Desamor por los libros

Desamor por los libros

Por: ALEXANDER VELASQUEZ

En el colegio aprendimos a odiar los libros. La clase de Español consistía en que, a veces, tocaba leer uno. El que dijera el profesor, quien a su vez seguía órdenes del Ministerio de Educación. Eran mis épocas de bachiller, 1984-1989. Colegio del Distrito, aclaro.

Se aborrecían los libros -y en especial los de literatura- por muchas razones. La principal de todas: la pereza. Una pereza que nació de ese tedio curricular. Quien diga que no se lee porque los libros son costosos,entonces jamás ha puesto pies en biblioteca, donde leer es gratis.

Con los libros pasa lo mismo que con la actividad física. Se repite hasta el cansancio que los unos y la otra son necesarios, pero al final muchos claudican en el intento.  Cómo no, si es que crecimos anclados a la comodidad de un sofá y metidos de cabeza  en un televisor. Hoy el sofá es el mismo y la pantalla se volvió chiquita.

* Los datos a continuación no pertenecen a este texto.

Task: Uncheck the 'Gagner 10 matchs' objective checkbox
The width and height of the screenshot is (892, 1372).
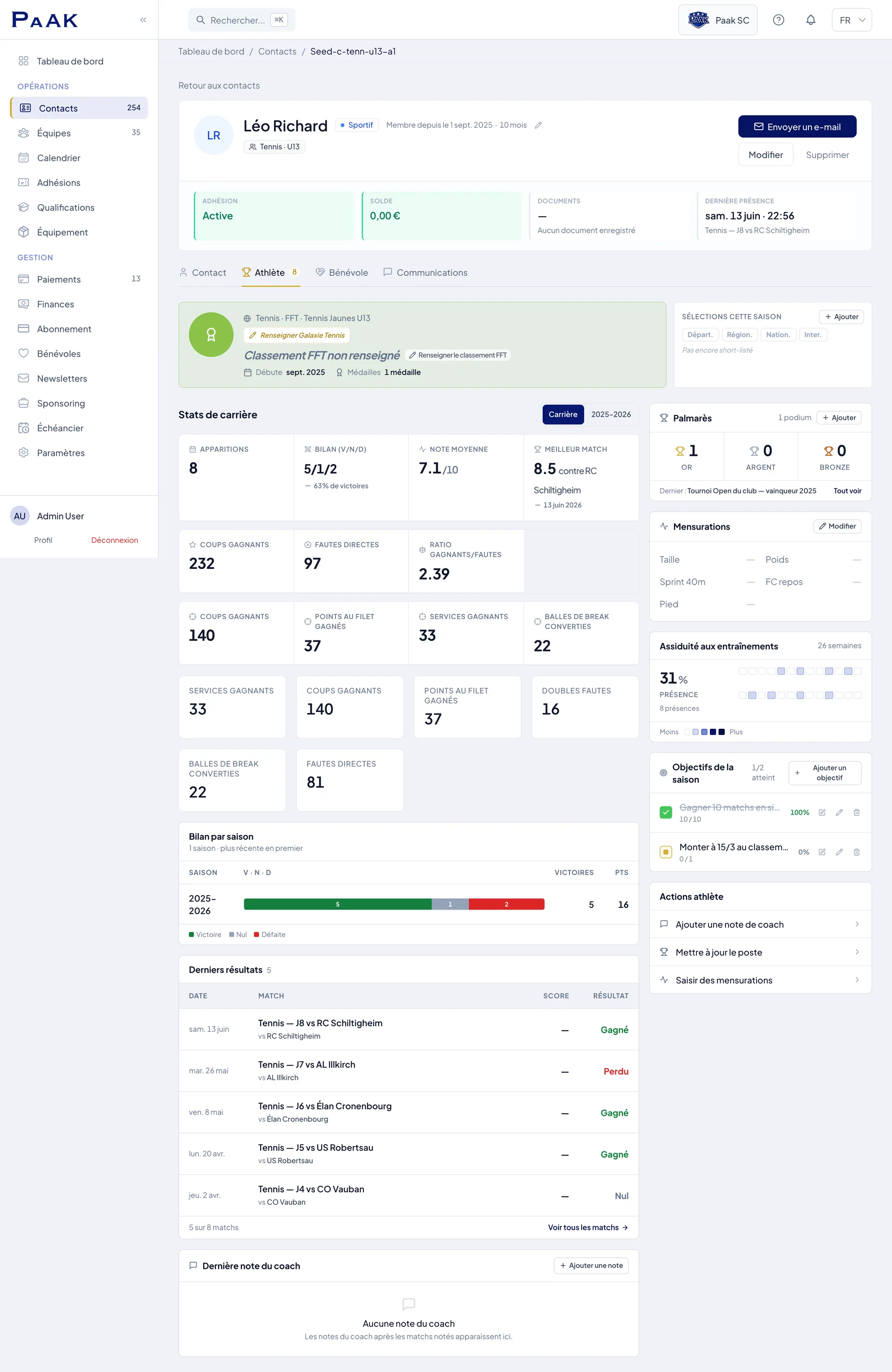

En mi época, esa apatía hacia la lectura dio paso a la trampa. Yo era bicho raro, de esos que disfrutaba más la lectura que la hora del recreo, pero odiaba terriblemente hacer maquetas, proyectos científicos o cualquier vaina que requiriera habilidad manual. La ciencia no era lo mío, entonces, la trampa se volvía trueque. A mí me incluían en el grupo de los  que hacían las maquetas (sin haber hecho ni entendido absolutamente nada)  y  en agradecimiento, yo  leía los libros y los incluía a ellos en las reseñas que pedía el profesor.

-“Señores, necesito nudo, clímax y desenlace para la próxima semana”, nos dijo una vez, aludiendo a “El otoño del patriarca”, de Gabriel García Márquez.

Cuando eran trabajos individuales, me tocaba redactar  una  reseña por cada compañero, siempre camuflando algún error, para que ninguno sacara mejor nota que yo, obvio. Ni pendejo que uno fuera. Ese  trueque perverso nació cuando la lectura era tortura y se privó a generaciones enteras  de establecer un vinculo amoroso  con los libros, y muy especialmente con la literatura.

A los de mi generación les inocularon un odio hacia los libros, y por eso muchos colombianos crecieron detestando a Gabo, el único Premio Nobel de Literatura que ha tenido Colombia, el mismo que, a partir de un hecho cierto,  hizo una crónica novelada, con muerto incluido, alrededor de la virginidad de una muchacha.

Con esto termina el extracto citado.